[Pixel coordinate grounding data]
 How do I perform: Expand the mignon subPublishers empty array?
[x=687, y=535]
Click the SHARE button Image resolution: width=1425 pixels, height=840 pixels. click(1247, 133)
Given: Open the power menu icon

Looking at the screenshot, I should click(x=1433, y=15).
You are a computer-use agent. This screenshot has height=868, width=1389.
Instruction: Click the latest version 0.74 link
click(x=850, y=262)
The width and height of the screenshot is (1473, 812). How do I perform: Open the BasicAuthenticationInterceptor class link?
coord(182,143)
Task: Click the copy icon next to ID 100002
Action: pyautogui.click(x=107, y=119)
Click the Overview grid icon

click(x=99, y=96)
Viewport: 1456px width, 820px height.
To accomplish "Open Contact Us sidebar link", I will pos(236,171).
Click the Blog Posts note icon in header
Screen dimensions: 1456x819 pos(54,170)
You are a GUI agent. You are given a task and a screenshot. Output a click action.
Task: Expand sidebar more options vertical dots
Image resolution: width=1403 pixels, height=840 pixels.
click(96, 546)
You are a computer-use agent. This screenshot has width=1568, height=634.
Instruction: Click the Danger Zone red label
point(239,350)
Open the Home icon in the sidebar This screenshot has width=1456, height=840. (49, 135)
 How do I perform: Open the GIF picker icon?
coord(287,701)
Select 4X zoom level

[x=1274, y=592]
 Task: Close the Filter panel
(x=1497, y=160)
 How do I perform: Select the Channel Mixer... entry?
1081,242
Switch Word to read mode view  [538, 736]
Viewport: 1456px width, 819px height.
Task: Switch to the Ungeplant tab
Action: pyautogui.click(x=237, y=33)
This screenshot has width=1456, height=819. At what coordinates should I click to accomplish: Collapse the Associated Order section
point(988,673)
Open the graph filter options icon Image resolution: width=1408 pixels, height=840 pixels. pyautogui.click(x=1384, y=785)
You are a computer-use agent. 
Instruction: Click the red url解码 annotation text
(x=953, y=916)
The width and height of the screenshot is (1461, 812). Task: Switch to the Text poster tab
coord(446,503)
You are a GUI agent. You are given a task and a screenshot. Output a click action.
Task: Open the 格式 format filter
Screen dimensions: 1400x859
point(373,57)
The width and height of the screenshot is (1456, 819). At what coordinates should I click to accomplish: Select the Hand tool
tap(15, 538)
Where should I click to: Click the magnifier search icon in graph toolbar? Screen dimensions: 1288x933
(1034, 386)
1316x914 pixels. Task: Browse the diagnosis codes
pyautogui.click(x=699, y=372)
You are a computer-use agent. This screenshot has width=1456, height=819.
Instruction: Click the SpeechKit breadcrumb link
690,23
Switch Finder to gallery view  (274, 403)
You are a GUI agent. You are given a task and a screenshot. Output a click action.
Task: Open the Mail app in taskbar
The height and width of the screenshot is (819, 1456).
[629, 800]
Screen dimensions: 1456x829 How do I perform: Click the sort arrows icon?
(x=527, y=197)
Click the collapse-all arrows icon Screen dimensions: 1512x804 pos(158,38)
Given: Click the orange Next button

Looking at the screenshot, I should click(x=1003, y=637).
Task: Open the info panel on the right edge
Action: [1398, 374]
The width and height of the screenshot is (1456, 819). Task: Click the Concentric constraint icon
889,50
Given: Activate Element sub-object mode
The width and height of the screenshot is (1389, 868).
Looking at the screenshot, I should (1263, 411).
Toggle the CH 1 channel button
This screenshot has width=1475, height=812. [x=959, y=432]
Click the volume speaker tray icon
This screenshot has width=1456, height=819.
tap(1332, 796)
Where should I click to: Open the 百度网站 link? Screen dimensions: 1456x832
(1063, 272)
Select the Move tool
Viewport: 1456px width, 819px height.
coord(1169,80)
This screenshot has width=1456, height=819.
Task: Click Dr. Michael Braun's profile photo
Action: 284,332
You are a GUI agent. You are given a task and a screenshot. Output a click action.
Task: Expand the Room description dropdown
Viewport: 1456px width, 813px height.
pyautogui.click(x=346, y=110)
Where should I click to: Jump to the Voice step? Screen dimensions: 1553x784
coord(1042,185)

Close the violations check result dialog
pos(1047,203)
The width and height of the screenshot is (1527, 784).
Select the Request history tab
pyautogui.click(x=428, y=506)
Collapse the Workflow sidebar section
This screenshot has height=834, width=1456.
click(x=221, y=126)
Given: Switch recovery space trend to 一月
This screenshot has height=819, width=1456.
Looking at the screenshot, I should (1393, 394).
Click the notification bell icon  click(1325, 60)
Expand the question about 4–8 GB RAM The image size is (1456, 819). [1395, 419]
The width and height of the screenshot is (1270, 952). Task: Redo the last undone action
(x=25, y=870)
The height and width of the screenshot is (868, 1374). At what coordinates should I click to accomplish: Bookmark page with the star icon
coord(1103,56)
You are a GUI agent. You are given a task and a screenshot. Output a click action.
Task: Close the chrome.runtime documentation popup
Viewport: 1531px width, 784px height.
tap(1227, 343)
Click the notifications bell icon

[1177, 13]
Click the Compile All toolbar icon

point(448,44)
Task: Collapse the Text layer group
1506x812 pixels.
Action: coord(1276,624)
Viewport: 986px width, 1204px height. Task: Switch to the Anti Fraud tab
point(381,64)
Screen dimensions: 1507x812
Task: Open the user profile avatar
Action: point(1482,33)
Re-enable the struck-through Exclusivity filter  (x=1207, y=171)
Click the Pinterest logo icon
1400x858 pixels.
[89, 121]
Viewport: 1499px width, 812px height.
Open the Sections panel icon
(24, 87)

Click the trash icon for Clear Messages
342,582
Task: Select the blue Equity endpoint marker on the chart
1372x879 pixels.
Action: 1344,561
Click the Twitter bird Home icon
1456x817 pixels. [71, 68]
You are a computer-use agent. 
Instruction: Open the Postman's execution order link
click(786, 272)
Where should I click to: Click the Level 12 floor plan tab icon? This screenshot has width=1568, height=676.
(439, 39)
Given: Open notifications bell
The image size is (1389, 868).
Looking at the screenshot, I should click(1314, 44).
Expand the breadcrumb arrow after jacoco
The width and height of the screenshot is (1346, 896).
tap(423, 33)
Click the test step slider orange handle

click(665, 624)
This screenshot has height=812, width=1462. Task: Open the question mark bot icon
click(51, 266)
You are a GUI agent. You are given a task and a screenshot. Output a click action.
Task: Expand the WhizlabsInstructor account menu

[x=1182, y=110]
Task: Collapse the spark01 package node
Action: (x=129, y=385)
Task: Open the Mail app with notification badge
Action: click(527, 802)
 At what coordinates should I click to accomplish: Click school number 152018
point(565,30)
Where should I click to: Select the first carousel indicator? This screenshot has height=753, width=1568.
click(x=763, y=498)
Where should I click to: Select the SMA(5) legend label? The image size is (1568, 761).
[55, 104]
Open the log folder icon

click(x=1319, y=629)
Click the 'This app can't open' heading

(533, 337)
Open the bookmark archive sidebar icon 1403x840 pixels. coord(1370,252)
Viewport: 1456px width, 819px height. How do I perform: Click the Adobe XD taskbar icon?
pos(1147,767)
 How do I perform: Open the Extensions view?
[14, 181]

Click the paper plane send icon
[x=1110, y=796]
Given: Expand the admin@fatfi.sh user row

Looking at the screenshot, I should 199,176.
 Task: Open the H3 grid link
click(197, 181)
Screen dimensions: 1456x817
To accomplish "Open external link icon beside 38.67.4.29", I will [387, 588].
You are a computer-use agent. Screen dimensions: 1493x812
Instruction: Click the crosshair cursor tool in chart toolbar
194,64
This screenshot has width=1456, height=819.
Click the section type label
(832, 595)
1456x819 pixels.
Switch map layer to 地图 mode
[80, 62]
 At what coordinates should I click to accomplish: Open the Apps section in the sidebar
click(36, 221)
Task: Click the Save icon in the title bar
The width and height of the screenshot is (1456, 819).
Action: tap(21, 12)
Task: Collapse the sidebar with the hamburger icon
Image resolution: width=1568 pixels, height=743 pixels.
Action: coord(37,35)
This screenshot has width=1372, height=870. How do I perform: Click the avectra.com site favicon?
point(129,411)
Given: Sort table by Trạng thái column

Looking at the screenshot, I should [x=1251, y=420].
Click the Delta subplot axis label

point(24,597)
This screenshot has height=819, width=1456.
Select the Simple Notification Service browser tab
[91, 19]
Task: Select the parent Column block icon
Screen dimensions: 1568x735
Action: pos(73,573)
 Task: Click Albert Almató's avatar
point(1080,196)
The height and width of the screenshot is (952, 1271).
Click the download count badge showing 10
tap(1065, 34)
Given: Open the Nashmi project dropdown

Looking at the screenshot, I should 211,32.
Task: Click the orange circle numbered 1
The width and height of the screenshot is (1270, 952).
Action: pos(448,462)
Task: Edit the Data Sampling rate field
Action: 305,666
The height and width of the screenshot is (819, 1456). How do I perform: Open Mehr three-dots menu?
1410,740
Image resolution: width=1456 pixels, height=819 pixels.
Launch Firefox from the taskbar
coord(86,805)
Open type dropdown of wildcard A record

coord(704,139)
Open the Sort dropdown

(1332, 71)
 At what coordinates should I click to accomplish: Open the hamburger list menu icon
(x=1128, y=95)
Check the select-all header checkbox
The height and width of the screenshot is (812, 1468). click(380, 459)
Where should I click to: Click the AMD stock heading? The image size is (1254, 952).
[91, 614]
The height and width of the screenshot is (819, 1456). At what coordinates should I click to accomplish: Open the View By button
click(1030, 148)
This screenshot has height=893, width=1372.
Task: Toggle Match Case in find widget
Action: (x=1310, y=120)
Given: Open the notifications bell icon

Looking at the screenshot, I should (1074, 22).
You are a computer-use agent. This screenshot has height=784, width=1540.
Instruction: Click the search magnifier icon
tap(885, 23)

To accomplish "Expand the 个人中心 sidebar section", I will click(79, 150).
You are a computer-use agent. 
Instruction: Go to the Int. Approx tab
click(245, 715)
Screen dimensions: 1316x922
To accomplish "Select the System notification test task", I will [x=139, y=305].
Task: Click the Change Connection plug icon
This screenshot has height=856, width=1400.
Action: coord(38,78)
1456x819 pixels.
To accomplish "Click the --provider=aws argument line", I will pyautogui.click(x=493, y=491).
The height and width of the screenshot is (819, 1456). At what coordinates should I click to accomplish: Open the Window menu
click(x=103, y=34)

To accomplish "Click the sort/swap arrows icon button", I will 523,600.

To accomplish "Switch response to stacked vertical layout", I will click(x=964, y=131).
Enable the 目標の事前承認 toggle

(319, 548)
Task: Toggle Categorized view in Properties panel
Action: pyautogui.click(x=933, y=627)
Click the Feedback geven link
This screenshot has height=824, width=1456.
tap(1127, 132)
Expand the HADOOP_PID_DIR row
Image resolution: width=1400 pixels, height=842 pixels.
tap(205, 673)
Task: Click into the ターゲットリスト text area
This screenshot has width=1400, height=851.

> **ASSIGNMENT**
Find all lines holding the word "will" in the records above and copy them.

> **TASK ANSWER**
To accomplish "Open Contact Us sidebar link", I will pos(236,171).
To accomplish "Open external link icon beside 38.67.4.29", I will [387, 588].
To accomplish "Expand the 个人中心 sidebar section", I will click(79, 150).
To accomplish "Select the System notification test task", I will [x=139, y=305].
To accomplish "Click the --provider=aws argument line", I will pyautogui.click(x=493, y=491).
To accomplish "Click the sort/swap arrows icon button", I will 523,600.
To accomplish "Switch response to stacked vertical layout", I will click(x=964, y=131).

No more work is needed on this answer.